Friday, March 30, 2012

Merge Join vs. Lookup vs. Custom Script - which is fastest?

Very often we have 50'000+ rows which you need to pull values from different source (e.g. CityNames from citycode in Excel file). Currently we are using Lookup - but the questions is which of those 3 options is best in performance wise?Have you run your own tests?

Take your source and throw it through each of the above options and finally into a row counter. Compare the time it takes to get through the whole dataflow.|||

TheViewMaster wrote:

Very often we have 50'000+ rows which you need to pull values from different source (e.g. CityNames from citycode in Excel file). Currently we are using Lookup - but the questions is which of those 3 options is best in performance wise?

Only you can answer that question. test and measure test and measure, test and emasure.

-Jamie

|||Thanks guys for your answers - I will try it out performance testing this weekend on my free time.
So far it has seemed to me merge join is slower than lookup, however, lookup seems to take much longer than i like it to - so i was wondering if creating a script transform would be better solution... Just wanted to get an idea - based on you experience which option do you use?|||

TheViewMaster wrote:

Thanks guys for your answers - I will try it out performance testing this weekend on my free time.
So far it has seemed to me merge join is slower than lookup, however, lookup seems to take much longer than i like it to - so i was wondering if creating a script transform would be better solution... Just wanted to get an idea - based on you experience which option do you use?
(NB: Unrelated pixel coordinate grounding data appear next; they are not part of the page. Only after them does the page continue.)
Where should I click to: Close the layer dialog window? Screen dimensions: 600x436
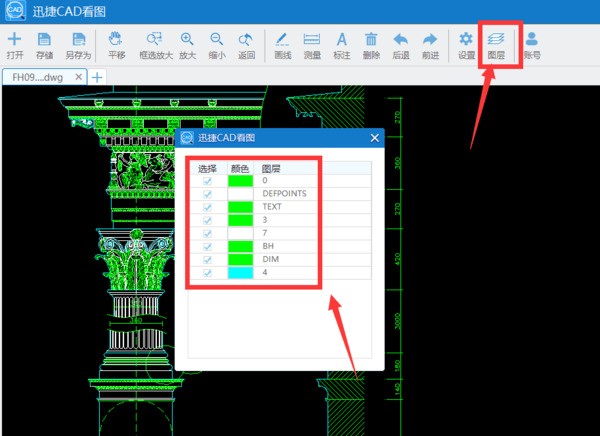[375, 138]
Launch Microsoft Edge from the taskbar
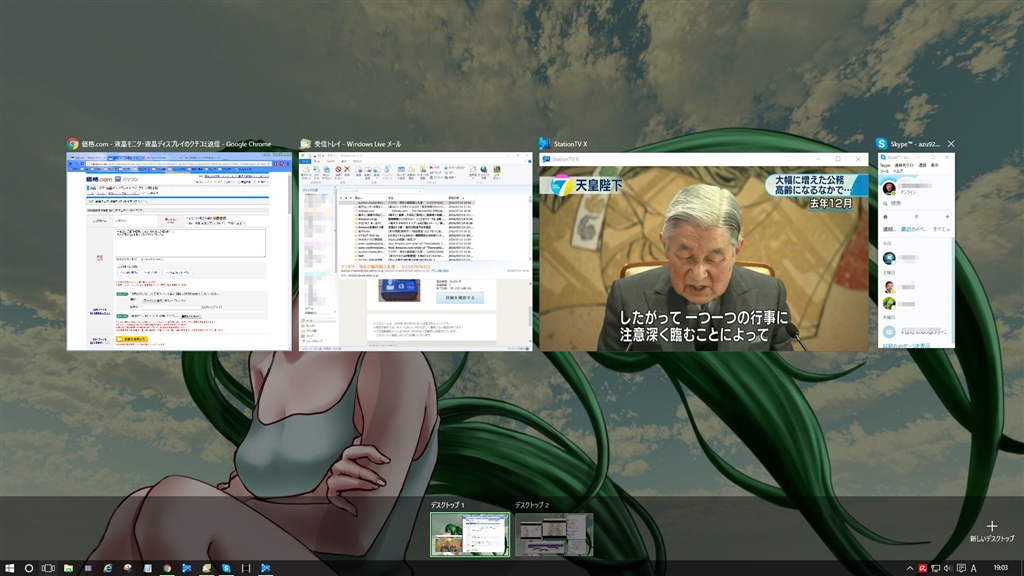Viewport: 1024px width, 576px height. [107, 568]
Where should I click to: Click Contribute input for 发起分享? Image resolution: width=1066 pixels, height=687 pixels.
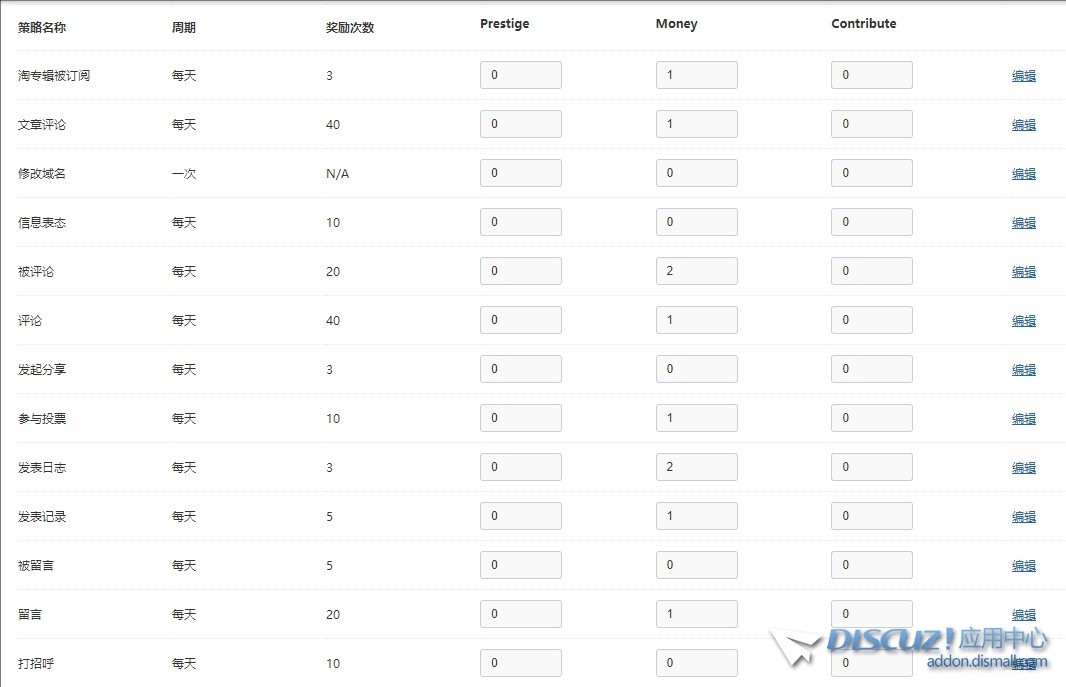pyautogui.click(x=871, y=369)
OK. Well I am loath to give my opinions on performance comparisons but I'd lay alot of money to say that script transform will be slowest.

-Jamie

|||

If you do test the three methods, please post the results here. I am using custom script for lookups (small reference lists but millions of source rows in pipeline) but I would like to know how large reference lists perform.
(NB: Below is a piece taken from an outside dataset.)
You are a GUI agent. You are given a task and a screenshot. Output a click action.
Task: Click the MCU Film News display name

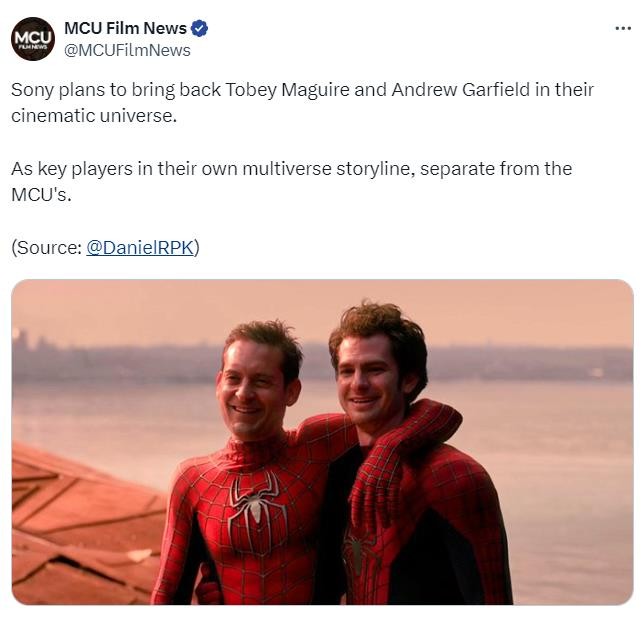[x=126, y=28]
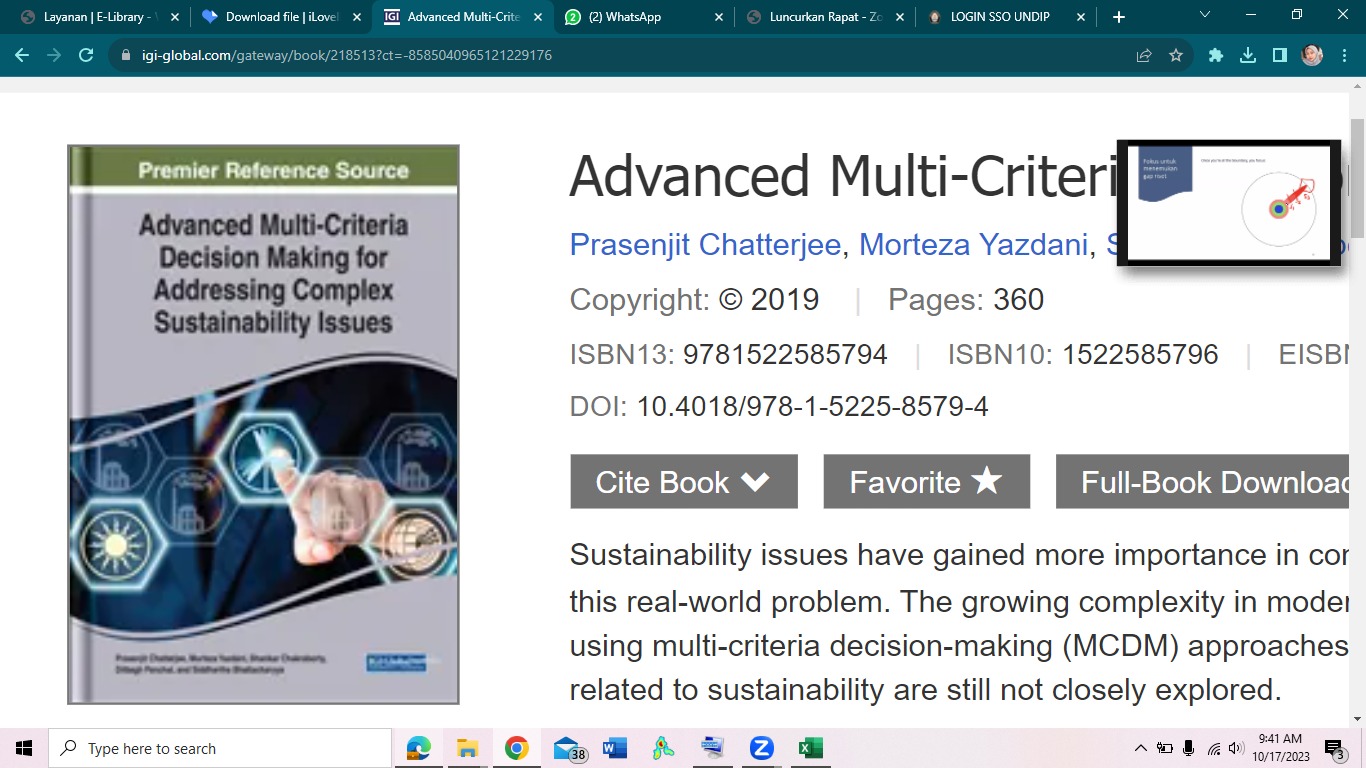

|||For those posting to this thread and reading it, please watch the Webcast presented by Donald Farmer on performance and scale in SSIS. In there Donald talks about benchmarking and how to set up SSIS to obtain timings associated with different aspects of a package.

TechNet Webcast: SQL Server 2005 Integration Services: Performance and Scale (Level 400)
MS TechNet Event ID: 1032298087

I don't know if this link will work for anyone:

https://msevents.microsoft.com/CUI/Register.aspx?culture=en-US&EventID=1032298087&CountryCode=US&IsRedirect=false|||Where can I report a BUG about this forum - I have a 50/50 chance that when I try to create a hyperlink in my post - the Firefox crashes.
(Thank god I copied and pasted the following post to notepad before "doing the hyperlink trick")|||So here we go:
I'm running the tests on my workstation WinXP, 2.93GHz, 2.5gb ram.
The DB is accessed over the LAN.

Test1 (Lookup):
Source: multi-flat-file source (4 .txt's) with total of 175513 records and 88 columns
Lookup is a query access table 248250 records pulling 61280 records and about 25 columns
2 outputs - Listing Found (56523 rows) and Error Listing Not found (118990 rows)
Also lookup is Full Cache mode and gives Warning: found duplicate key values.
Result:
Finished, 4:11:00 PM, Elapsed time: 00:00:15.437
Note: Memory usage of PC peaked at 1.8GB with CPU usage jumping to 100% once.

Test 2 (Merge Join):
1st Source: multi-flat-file source (4 .txt's) with total of 175513 records and 88 columns
2nd source: OLE DB Source with query access table 248250 records pulling 61280 records and about 25 columns with ORDER BY ID. Out put is marked sorted by ID column.
1st source is Sorted using "Sort transform".
Then "Merge Joined" with ole db via Left outer join (Sort on left)
Then "Conditional Split" based on ISNULL(oledbsource.ID)
Result:
Finished, 4:49:33 PM, Elapsed time: 00:01:14.235
Note: Memory usage of PC peaked at 2.6GB with CPU usage jumping to 100% twice.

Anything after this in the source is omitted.